Task item » Extract every entry word for word.

[[ Dataset excerpts open ]]

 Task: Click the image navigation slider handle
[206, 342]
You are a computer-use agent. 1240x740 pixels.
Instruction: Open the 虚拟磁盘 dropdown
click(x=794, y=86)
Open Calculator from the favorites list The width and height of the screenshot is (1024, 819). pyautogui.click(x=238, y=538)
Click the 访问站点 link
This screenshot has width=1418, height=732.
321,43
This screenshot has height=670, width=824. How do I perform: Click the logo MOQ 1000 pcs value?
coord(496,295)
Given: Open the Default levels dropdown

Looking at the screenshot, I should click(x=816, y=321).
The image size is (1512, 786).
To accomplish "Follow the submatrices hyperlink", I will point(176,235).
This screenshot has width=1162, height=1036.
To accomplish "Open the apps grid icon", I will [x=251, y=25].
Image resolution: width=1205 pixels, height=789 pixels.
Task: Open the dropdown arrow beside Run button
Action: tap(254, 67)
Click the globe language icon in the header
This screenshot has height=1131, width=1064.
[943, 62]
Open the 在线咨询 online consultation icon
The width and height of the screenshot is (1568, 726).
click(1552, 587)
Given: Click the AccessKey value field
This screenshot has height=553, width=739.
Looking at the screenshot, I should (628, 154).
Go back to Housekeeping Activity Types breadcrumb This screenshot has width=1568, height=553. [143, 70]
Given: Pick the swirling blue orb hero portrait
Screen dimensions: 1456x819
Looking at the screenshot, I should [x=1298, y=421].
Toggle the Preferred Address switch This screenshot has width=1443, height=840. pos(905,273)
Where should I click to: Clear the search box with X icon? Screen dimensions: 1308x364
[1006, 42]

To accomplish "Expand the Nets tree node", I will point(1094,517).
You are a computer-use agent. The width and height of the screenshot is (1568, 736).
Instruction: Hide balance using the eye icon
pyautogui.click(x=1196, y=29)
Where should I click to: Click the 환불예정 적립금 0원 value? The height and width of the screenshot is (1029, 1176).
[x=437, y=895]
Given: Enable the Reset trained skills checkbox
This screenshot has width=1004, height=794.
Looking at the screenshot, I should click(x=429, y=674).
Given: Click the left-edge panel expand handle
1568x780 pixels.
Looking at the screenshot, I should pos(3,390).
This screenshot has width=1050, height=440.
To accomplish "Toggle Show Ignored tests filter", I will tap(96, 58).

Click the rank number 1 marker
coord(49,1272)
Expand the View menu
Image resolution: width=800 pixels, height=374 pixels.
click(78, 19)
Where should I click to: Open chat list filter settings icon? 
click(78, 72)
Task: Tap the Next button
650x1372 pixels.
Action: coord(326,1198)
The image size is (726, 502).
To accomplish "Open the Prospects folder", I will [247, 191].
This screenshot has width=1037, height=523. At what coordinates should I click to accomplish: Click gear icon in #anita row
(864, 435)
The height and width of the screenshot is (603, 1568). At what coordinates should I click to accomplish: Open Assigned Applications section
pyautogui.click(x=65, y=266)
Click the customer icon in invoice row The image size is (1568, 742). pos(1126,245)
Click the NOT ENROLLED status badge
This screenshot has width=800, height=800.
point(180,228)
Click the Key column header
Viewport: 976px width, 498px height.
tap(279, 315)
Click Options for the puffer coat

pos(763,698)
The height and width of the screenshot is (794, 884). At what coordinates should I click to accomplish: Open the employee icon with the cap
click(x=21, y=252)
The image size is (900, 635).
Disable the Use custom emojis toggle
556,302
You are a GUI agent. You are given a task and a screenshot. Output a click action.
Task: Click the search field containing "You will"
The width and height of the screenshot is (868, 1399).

[[ Dataset excerpts closed ]]

Result »
 Task: Click the image navigation slider handle
[206, 342]
You are a computer-use agent. 1240x740 pixels.
Instruction: Open the 虚拟磁盘 dropdown
click(x=794, y=86)
Open Calculator from the favorites list The width and height of the screenshot is (1024, 819). pyautogui.click(x=238, y=538)
Click the 访问站点 link
This screenshot has width=1418, height=732.
321,43
This screenshot has height=670, width=824. How do I perform: Click the logo MOQ 1000 pcs value?
coord(496,295)
Given: Open the Default levels dropdown

Looking at the screenshot, I should click(x=816, y=321).
The image size is (1512, 786).
To accomplish "Follow the submatrices hyperlink", I will point(176,235).
This screenshot has width=1162, height=1036.
To accomplish "Open the apps grid icon", I will [x=251, y=25].
Image resolution: width=1205 pixels, height=789 pixels.
Task: Open the dropdown arrow beside Run button
Action: tap(254, 67)
Click the globe language icon in the header
This screenshot has height=1131, width=1064.
[943, 62]
Open the 在线咨询 online consultation icon
The width and height of the screenshot is (1568, 726).
click(1552, 587)
Given: Click the AccessKey value field
This screenshot has height=553, width=739.
Looking at the screenshot, I should (628, 154).
Go back to Housekeeping Activity Types breadcrumb This screenshot has width=1568, height=553. [143, 70]
Given: Pick the swirling blue orb hero portrait
Screen dimensions: 1456x819
Looking at the screenshot, I should [x=1298, y=421].
Toggle the Preferred Address switch This screenshot has width=1443, height=840. pos(905,273)
Where should I click to: Clear the search box with X icon? Screen dimensions: 1308x364
[1006, 42]

To accomplish "Expand the Nets tree node", I will point(1094,517).
You are a computer-use agent. The width and height of the screenshot is (1568, 736).
Instruction: Hide balance using the eye icon
pyautogui.click(x=1196, y=29)
Where should I click to: Click the 환불예정 적립금 0원 value? The height and width of the screenshot is (1029, 1176).
[x=437, y=895]
Given: Enable the Reset trained skills checkbox
This screenshot has width=1004, height=794.
Looking at the screenshot, I should click(x=429, y=674).
Given: Click the left-edge panel expand handle
1568x780 pixels.
Looking at the screenshot, I should pos(3,390).
This screenshot has width=1050, height=440.
To accomplish "Toggle Show Ignored tests filter", I will tap(96, 58).

Click the rank number 1 marker
coord(49,1272)
Expand the View menu
Image resolution: width=800 pixels, height=374 pixels.
click(78, 19)
Where should I click to: Open chat list filter settings icon? 
click(78, 72)
Task: Tap the Next button
650x1372 pixels.
Action: coord(326,1198)
The image size is (726, 502).
To accomplish "Open the Prospects folder", I will [247, 191].
This screenshot has width=1037, height=523. At what coordinates should I click to accomplish: Click gear icon in #anita row
(864, 435)
The height and width of the screenshot is (603, 1568). At what coordinates should I click to accomplish: Open Assigned Applications section
pyautogui.click(x=65, y=266)
Click the customer icon in invoice row The image size is (1568, 742). pos(1126,245)
Click the NOT ENROLLED status badge
This screenshot has width=800, height=800.
point(180,228)
Click the Key column header
Viewport: 976px width, 498px height.
tap(279, 315)
Click Options for the puffer coat

pos(763,698)
The height and width of the screenshot is (794, 884). At what coordinates should I click to accomplish: Open the employee icon with the cap
click(x=21, y=252)
The image size is (900, 635).
Disable the Use custom emojis toggle
556,302
You are a GUI agent. You are given a task and a screenshot. Output a click action.
Task: Click the search field containing "You will"
The width and height of the screenshot is (868, 1399).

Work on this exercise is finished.